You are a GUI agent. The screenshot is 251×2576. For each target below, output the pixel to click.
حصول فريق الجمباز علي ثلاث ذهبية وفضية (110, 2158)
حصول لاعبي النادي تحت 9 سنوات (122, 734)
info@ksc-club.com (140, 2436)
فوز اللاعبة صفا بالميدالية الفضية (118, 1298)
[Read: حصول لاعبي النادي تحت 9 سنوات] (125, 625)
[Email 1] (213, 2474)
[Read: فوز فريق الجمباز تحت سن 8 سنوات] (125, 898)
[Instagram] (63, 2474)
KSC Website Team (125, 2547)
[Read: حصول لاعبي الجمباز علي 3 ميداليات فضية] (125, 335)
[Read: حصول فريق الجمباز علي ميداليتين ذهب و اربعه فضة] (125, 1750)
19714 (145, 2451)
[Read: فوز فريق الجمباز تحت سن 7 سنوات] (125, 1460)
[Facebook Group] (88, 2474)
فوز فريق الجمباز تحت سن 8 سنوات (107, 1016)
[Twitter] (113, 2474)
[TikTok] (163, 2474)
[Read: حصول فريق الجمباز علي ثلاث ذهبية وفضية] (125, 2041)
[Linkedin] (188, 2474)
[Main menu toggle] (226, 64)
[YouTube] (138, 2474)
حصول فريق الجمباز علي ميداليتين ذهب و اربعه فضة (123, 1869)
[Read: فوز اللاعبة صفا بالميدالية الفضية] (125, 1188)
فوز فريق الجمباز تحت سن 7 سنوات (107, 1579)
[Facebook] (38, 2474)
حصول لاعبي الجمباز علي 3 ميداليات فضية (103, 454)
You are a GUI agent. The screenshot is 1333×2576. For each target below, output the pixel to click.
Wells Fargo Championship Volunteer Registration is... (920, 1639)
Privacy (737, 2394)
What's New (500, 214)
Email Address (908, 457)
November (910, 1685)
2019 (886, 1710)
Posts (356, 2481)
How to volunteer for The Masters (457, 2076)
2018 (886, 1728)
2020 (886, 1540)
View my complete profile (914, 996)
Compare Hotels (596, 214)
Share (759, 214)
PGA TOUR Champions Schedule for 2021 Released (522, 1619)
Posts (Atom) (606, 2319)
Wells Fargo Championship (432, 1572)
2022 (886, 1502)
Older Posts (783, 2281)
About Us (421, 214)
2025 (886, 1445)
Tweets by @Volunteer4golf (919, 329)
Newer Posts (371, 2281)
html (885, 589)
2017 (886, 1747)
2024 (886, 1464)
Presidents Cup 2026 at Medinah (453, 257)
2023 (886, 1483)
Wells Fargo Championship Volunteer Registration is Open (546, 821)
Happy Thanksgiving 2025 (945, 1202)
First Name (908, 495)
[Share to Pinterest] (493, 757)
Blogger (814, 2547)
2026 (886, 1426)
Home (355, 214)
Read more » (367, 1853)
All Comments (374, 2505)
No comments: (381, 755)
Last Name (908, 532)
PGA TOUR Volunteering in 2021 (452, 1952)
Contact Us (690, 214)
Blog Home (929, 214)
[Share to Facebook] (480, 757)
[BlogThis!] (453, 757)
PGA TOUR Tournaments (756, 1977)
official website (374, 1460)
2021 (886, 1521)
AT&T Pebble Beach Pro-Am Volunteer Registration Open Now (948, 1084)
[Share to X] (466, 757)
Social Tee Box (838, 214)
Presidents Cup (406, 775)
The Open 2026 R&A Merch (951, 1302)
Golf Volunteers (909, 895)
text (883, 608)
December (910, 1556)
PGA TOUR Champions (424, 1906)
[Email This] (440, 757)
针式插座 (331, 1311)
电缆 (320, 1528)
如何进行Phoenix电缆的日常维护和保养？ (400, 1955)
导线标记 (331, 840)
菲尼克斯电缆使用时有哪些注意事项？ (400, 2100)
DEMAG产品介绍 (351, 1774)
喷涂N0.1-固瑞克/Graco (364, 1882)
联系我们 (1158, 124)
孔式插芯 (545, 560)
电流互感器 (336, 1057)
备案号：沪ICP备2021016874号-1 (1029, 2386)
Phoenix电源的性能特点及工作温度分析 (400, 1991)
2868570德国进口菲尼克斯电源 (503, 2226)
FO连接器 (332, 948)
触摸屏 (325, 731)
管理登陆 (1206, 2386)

Prompt » Retype every record above exactly as it appears.

Worked solution »
You are a GUI agent. The screenshot is 251×2576. For each target below, output the pixel to click.
حصول فريق الجمباز علي ثلاث ذهبية وفضية (110, 2158)
حصول لاعبي النادي تحت 9 سنوات (122, 734)
info@ksc-club.com (140, 2436)
فوز اللاعبة صفا بالميدالية الفضية (118, 1298)
[Read: حصول لاعبي النادي تحت 9 سنوات] (125, 625)
[Email 1] (213, 2474)
[Read: فوز فريق الجمباز تحت سن 8 سنوات] (125, 898)
[Instagram] (63, 2474)
KSC Website Team (125, 2547)
[Read: حصول لاعبي الجمباز علي 3 ميداليات فضية] (125, 335)
[Read: حصول فريق الجمباز علي ميداليتين ذهب و اربعه فضة] (125, 1750)
19714 (145, 2451)
[Read: فوز فريق الجمباز تحت سن 7 سنوات] (125, 1460)
[Facebook Group] (88, 2474)
فوز فريق الجمباز تحت سن 8 سنوات (107, 1016)
[Twitter] (113, 2474)
[TikTok] (163, 2474)
[Read: حصول فريق الجمباز علي ثلاث ذهبية وفضية] (125, 2041)
[Linkedin] (188, 2474)
[Main menu toggle] (226, 64)
[YouTube] (138, 2474)
حصول فريق الجمباز علي ميداليتين ذهب و اربعه فضة (123, 1869)
[Read: فوز اللاعبة صفا بالميدالية الفضية] (125, 1188)
فوز فريق الجمباز تحت سن 7 سنوات (107, 1579)
[Facebook] (38, 2474)
حصول لاعبي الجمباز علي 3 ميداليات فضية (103, 454)
You are a GUI agent. The screenshot is 1333×2576. For each target below, output the pixel to click.
Wells Fargo Championship Volunteer Registration is... (920, 1639)
Privacy (737, 2394)
What's New (500, 214)
Email Address (908, 457)
November (910, 1685)
2019 (886, 1710)
Posts (356, 2481)
How to volunteer for The Masters (457, 2076)
2018 (886, 1728)
2020 (886, 1540)
View my complete profile (914, 996)
Compare Hotels (596, 214)
Share (759, 214)
PGA TOUR Champions Schedule for 2021 Released (522, 1619)
Posts (Atom) (606, 2319)
Wells Fargo Championship (432, 1572)
2022 (886, 1502)
Older Posts (783, 2281)
About Us (421, 214)
2025 (886, 1445)
Tweets by @Volunteer4golf (919, 329)
Newer Posts (371, 2281)
html (885, 589)
2017 (886, 1747)
2024 (886, 1464)
Presidents Cup 2026 at Medinah (453, 257)
2023 (886, 1483)
Wells Fargo Championship Volunteer Registration is Open (546, 821)
Happy Thanksgiving 2025 (945, 1202)
First Name (908, 495)
[Share to Pinterest] (493, 757)
Blogger (814, 2547)
2026 (886, 1426)
Home (355, 214)
Read more » (367, 1853)
All Comments (374, 2505)
No comments: (381, 755)
Last Name (908, 532)
PGA TOUR Volunteering in 2021 (452, 1952)
Contact Us (690, 214)
Blog Home (929, 214)
[Share to Facebook] (480, 757)
[BlogThis!] (453, 757)
PGA TOUR Tournaments (756, 1977)
official website (374, 1460)
2021 (886, 1521)
AT&T Pebble Beach Pro-Am Volunteer Registration Open Now (948, 1084)
[Share to X] (466, 757)
Social Tee Box (838, 214)
Presidents Cup (406, 775)
The Open 2026 R&A Merch (951, 1302)
Golf Volunteers (909, 895)
text (883, 608)
December (910, 1556)
PGA TOUR Champions (424, 1906)
[Email This] (440, 757)
针式插座 (331, 1311)
电缆 (320, 1528)
如何进行Phoenix电缆的日常维护和保养？ (400, 1955)
导线标记 (331, 840)
菲尼克斯电缆使用时有哪些注意事项？ (400, 2100)
DEMAG产品介绍 (351, 1774)
喷涂N0.1-固瑞克/Graco (364, 1882)
联系我们 (1158, 124)
孔式插芯 (545, 560)
电流互感器 (336, 1057)
备案号：沪ICP备2021016874号-1 (1029, 2386)
Phoenix电源的性能特点及工作温度分析 (400, 1991)
2868570德国进口菲尼克斯电源 (503, 2226)
FO连接器 (332, 948)
触摸屏 (325, 731)
管理登陆 (1206, 2386)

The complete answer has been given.